Did the Secretary of the Health and Human Services permissibly include in a hospital’s Medicare reimbursement calculation all the days that a hospital treated patients who satisfied the requirements to be entitled to Medicare Part A benefits, regardless of whether Medicare paid the hospital for those particular days?

This case asks the Supreme Court to determine whether an agency had the authority to interpret the Medicare statute and change the calculation of payments distributed to hospitals that serve low-income patients who receive Medicare benefits. Petitioner Xavier Becerra, the Secretary of Health and Human Services, argues that the Department of Health and Human Services properly followed the procedural and substantive requirements of the Administrative Procedure Act when implementing its interpretation of the meaning of “entitled to” Medicare benefits in effecting a new calculation for determining two different pools of low-income patients. Respondent Empire Health Foundation counters that the agency’s rule causes a severe undercount of the low-income patient pool, causing those hospitals that serve indigent patients to receive a significantly lower reimbursement amount. The outcome of this case has important implications for the distribution of Medicaid funding and the extension of deference to government agencies’ reasonable interpretations of legislation.
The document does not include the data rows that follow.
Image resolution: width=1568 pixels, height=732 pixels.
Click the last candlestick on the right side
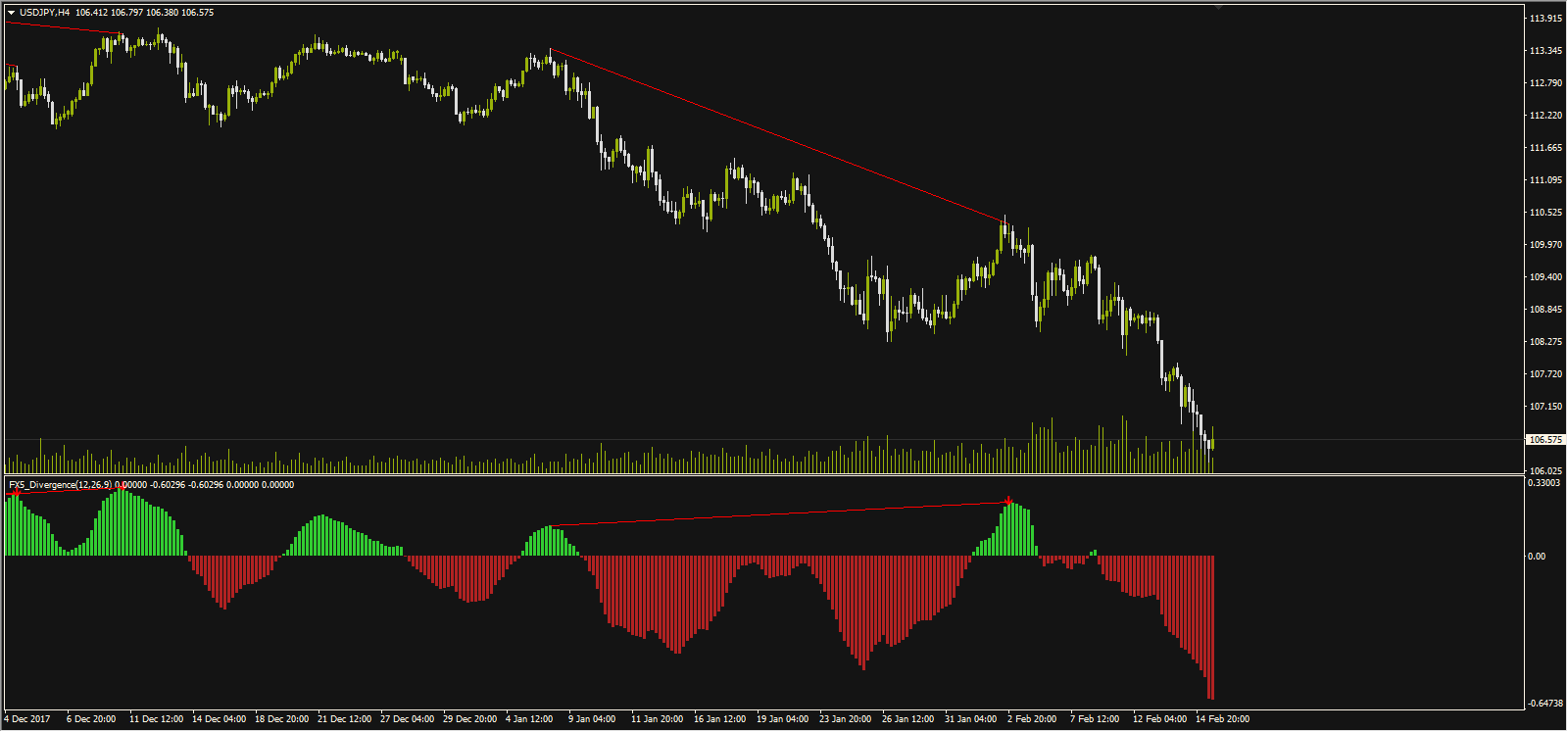click(x=1212, y=444)
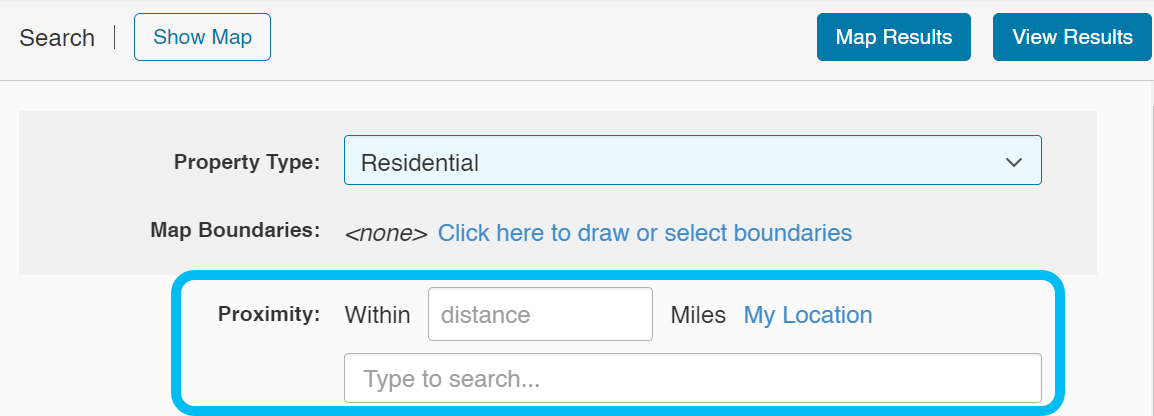The image size is (1154, 416).
Task: Click the Type to search box
Action: point(692,379)
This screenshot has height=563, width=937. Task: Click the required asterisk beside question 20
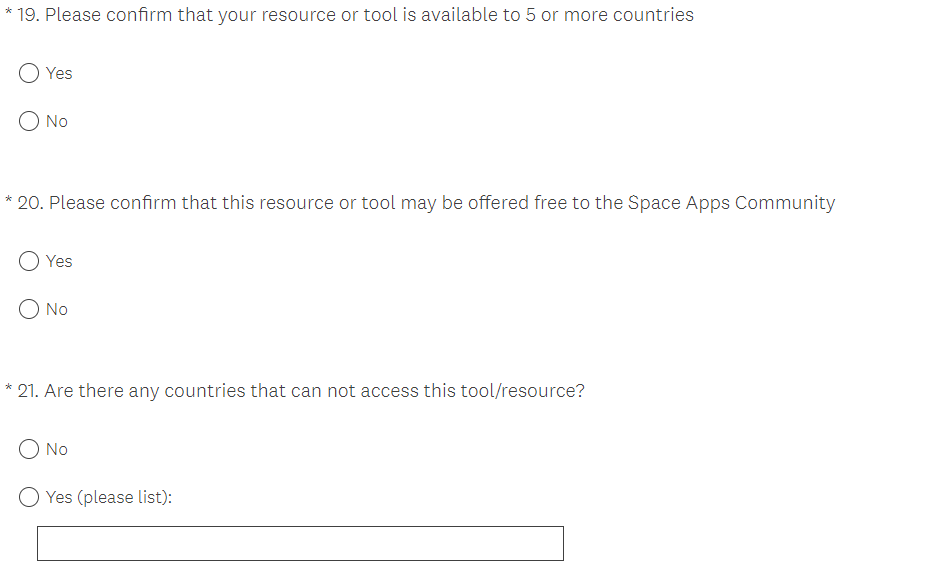click(x=8, y=203)
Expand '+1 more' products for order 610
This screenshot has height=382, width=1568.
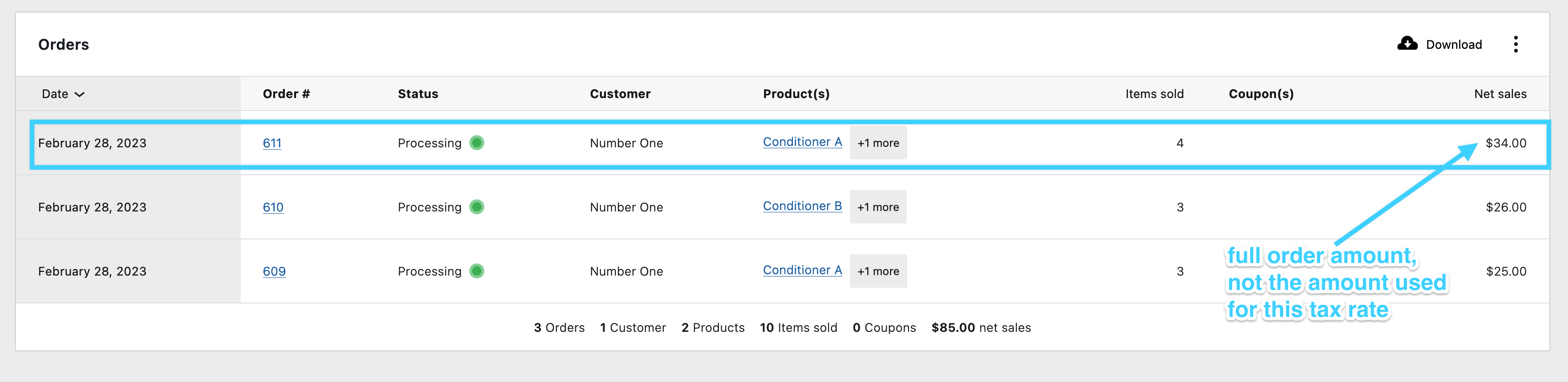[x=878, y=207]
Questions as Framed for the Court by the Parties

Whether, for purposes of calculating additional payment for hospitals that serve a “significantly disproportionate number of low-income patients,” the secretary of health and human services has permissibly included in a hospital’s Medicare fraction all of the hospital’s patient days of individuals who satisfy the requirements to be entitled to Medicare Part A benefits, regardless of whether Medicare paid the hospital for those particular days.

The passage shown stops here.